Shelley, who saw the world illumined by the rainbow hues of poetic fancy, wrote of “diamond eyes,” “an emerald sky,” “the emerald heaven of trees,” “the sapphire ocean,” “sapphire-tinted skies,” “the sapphire floods of interstellar air,” and “the chrysolite of sunrise.” For some reason, he does not use the ruby, a favorite stone with many poets, and psychologists might find in this a proof that red appeals less strongly to the idealist than do the other colors.

The principal literary sources for the talismanic and therapeutic virtues attributed to ornamental stones may be divided into several groups, at first more or less independent of each other, but combined to a greater or lesser extent by later writers. Pliny gives, sometimes rather grudgingly, a number of superstitions current in his time, but the Alexandrian literature of the second, third, and fourth Christian centuries provides a much richer field for these superstitions, as shown in the Orphic poem “Lithica,” the “Cyrianides,” attributed to Hermes Trismegistus, the little treatise “On Rivers,” which bore the name of Plutarch, and last, but not least, in the work by Damigeron, which purported to be written by an Arab king named Evax, and sent by him to Tiberius or Nero. The influence exerted by the legends surrounding the stones of the high priest’s breastplate, and those chosen as foundation stones for the New Jerusalem, will be treated of elsewhere.
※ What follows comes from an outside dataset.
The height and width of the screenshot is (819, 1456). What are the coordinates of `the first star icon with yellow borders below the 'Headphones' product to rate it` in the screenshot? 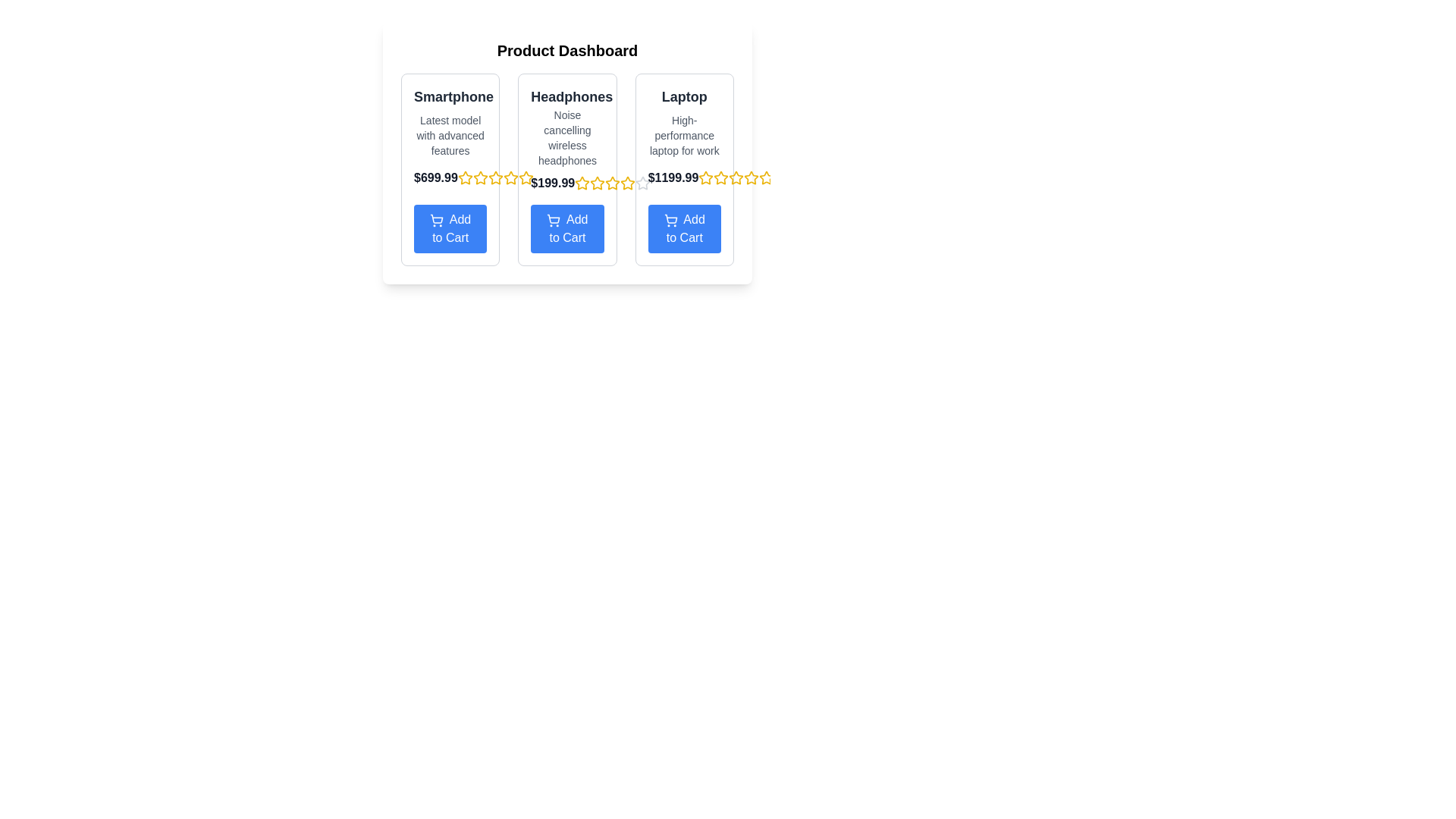 It's located at (582, 183).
In the seventh, eighth, and ninth centuries, a new literature on this subject made its appearance, probably in Asia Minor. Some of the works were originally written in Syriac and later translated into Arabic. Others were composed in the latter language. This source was drawn upon for the production of the Lapidarium of Alfonso X, of Castile. This compilation, although dating in its present Spanish form from the thirteenth century, is based upon a much older original in “Chaldee” (Syriac?). There can be little doubt that many Hindu superstitions, no longer preserved for us in the literature of India, are reproduced in these Syrio-Arabic works, wherein we have also much that is of Alexandrian origin. This indeed is easily explained by history, for the Arabs, through their widely extended conquests, were led to absorb and amalgamate the data they secured, directly or indirectly, from the East and the West.
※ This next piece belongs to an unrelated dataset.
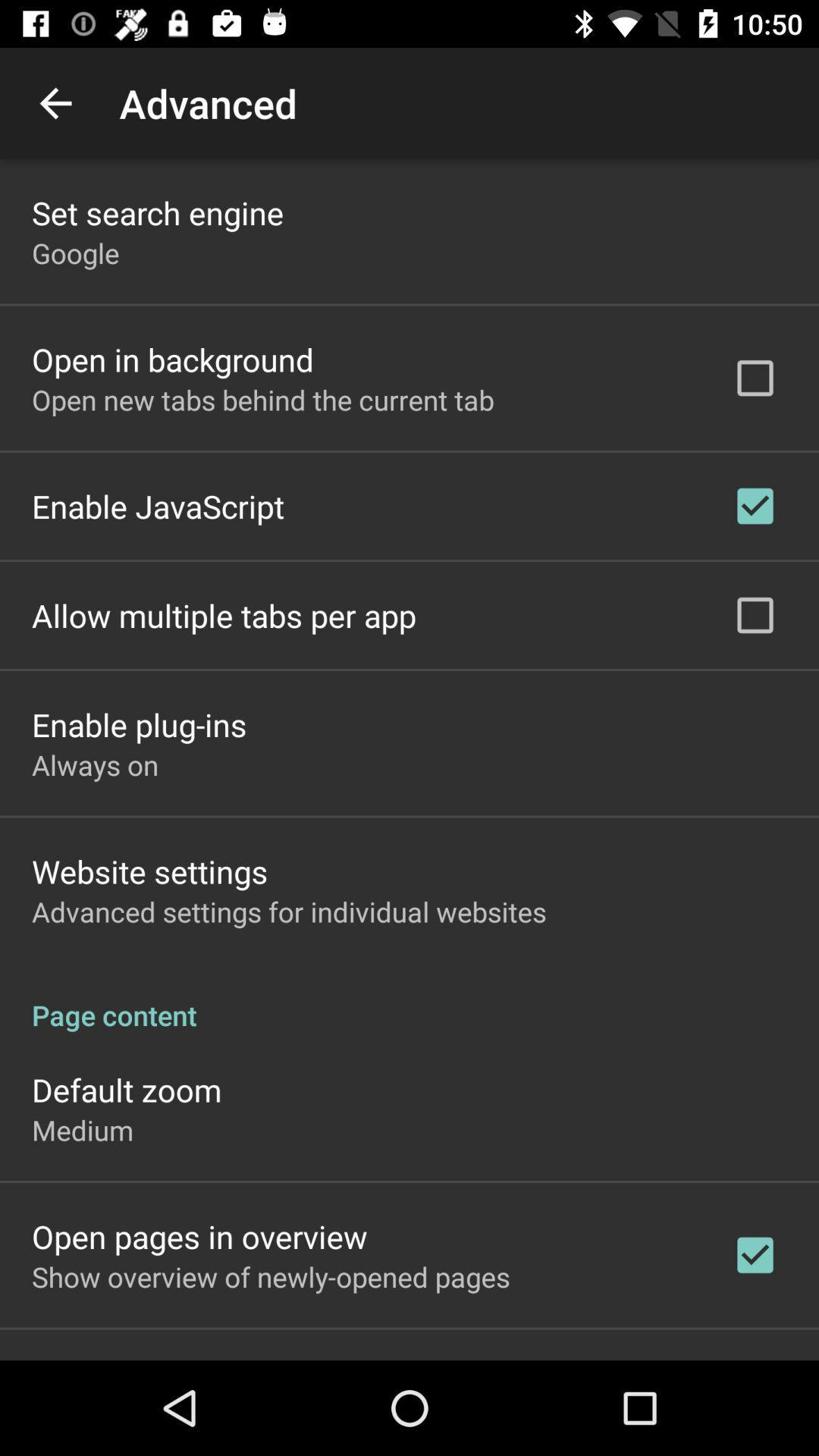  Describe the element at coordinates (224, 615) in the screenshot. I see `app above the enable plug-ins item` at that location.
While this literature was developing in the Mohammedan world, the tradition of Pliny and Solinus was transmitted to the Christian world of the seventh and succeeding centuries by Isidorus of Seville. This brings us to the remarkable poetical treatise on the virtues of precious stones by Marbodus, Bishop of Rennes, a work written at the end of the eleventh century, and often quoted as that of Evax; indeed, it purports to be by him and really contains a good part of the material composing the treatise of Damigeron or Evax. At the same time Marbodus drew freely upon Pliny, either directly or through Isidorus. For the Middle Ages this poem of Marbodus, already translated into Old French in the twelfth century, became known as the “Lapidario” par excellence, and furnished a great part of their material to medieval authors on this subject. Soon, however, extracts from the Arabic sources became available, and the whole mass of heterogeneous material was worked over and recombined in a variety of ways.